At this period in our conversation I became suddenly faint and lost count of things, even of the interesting Mameena. When I awoke again she was gone, and in her place was old Umbezi, who, I noticed, took down a mat from the side of the hut and folded it up to serve as a cushion before he sat himself upon the stool.
“Greeting, Macumazahn,” he said when he saw that I was awake; “how are you?”
“As well as can be hoped,” I answered; “and how are you, Umbezi?”
“Oh, bad, Macumazahn; even now I can scarcely sit down, for that bull had a very hard nose; also I am swollen up in front where Sikauli struck me when he tumbled out of the tree. Also my heart is cut in two because of our losses.”
“What losses, Umbezi?”
“Wow! Macumazahn, the fire that those low fellows of mine lit got to our camp and burned up nearly everything – the meat, the skins, and even the ivory, which it cracked so that it is useless. That was an unlucky hunt, for although it began so well, we have come out of it quite naked; yes, with nothing at all except the head of the bull with the cleft horn, that I thought you might like to keep.”
“Well, Umbezi, let us be thankful that we have come out with our lives – that is, if I am going to live,” I added.
“Oh, Macumazahn, you will live without doubt, and be none the worse. Two of our doctors – very clever men – have looked at you and said so. One of them tied you up in all those skins, and I promised him a heifer for the business, if he cured you, and gave him a goat on account. But you must lie here for a month or more, so he says. Meanwhile Panda has sent for the hides which he demanded of me to be made into shields, and I have been obliged to kill twenty-five of my beasts to provide them – that is, of my own and of those of my headmen.”
“Then I wish you and your headmen had killed them before we met those buffalo, Umbezi,” I groaned, for my ribs were paining me very much. “Send Saduko and Sikauli here; I would thank them for saving my life.”
So they came, next morning, I think, and I thanked them warmly enough.
“There, there, Baas,” said Scowl, who was literally weeping tears of joy at my return from delirium and coma to the light of life and reason; not tears of Mameena’s sort, but real ones, for I saw them running down his snub nose, that still bore marks of the eagle’s claws. “There, there, say no more, I beseech you.
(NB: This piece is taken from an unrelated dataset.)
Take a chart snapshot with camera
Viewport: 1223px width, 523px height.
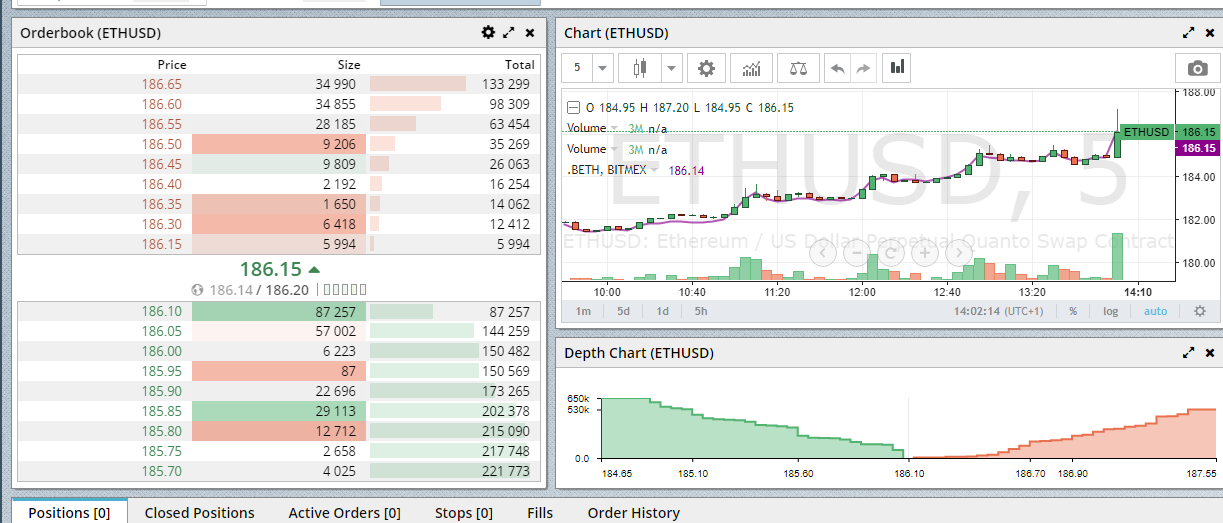point(1197,68)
If you were going to die, I wished to die, too, who, if you had left it, should only have wandered through the world without a heart. That is why I jumped into the pool, not because I am brave.”
When I heard this my own eyes grew moist. Oh, it is the fashion to abuse natives, but from whom do we meet with more fidelity and love than from these poor wild Kafirs that so many of us talk of as black dirt which chances to be fashioned to the shape of man?
“As for myself, Inkoosi,” added Saduko, “I only did my duty. How could I have held up my head again if the bull had killed you while I walked away alive? Why, the very girls would have mocked at me. But, oh, his skin was tough. I thought that assegai would never get through it.”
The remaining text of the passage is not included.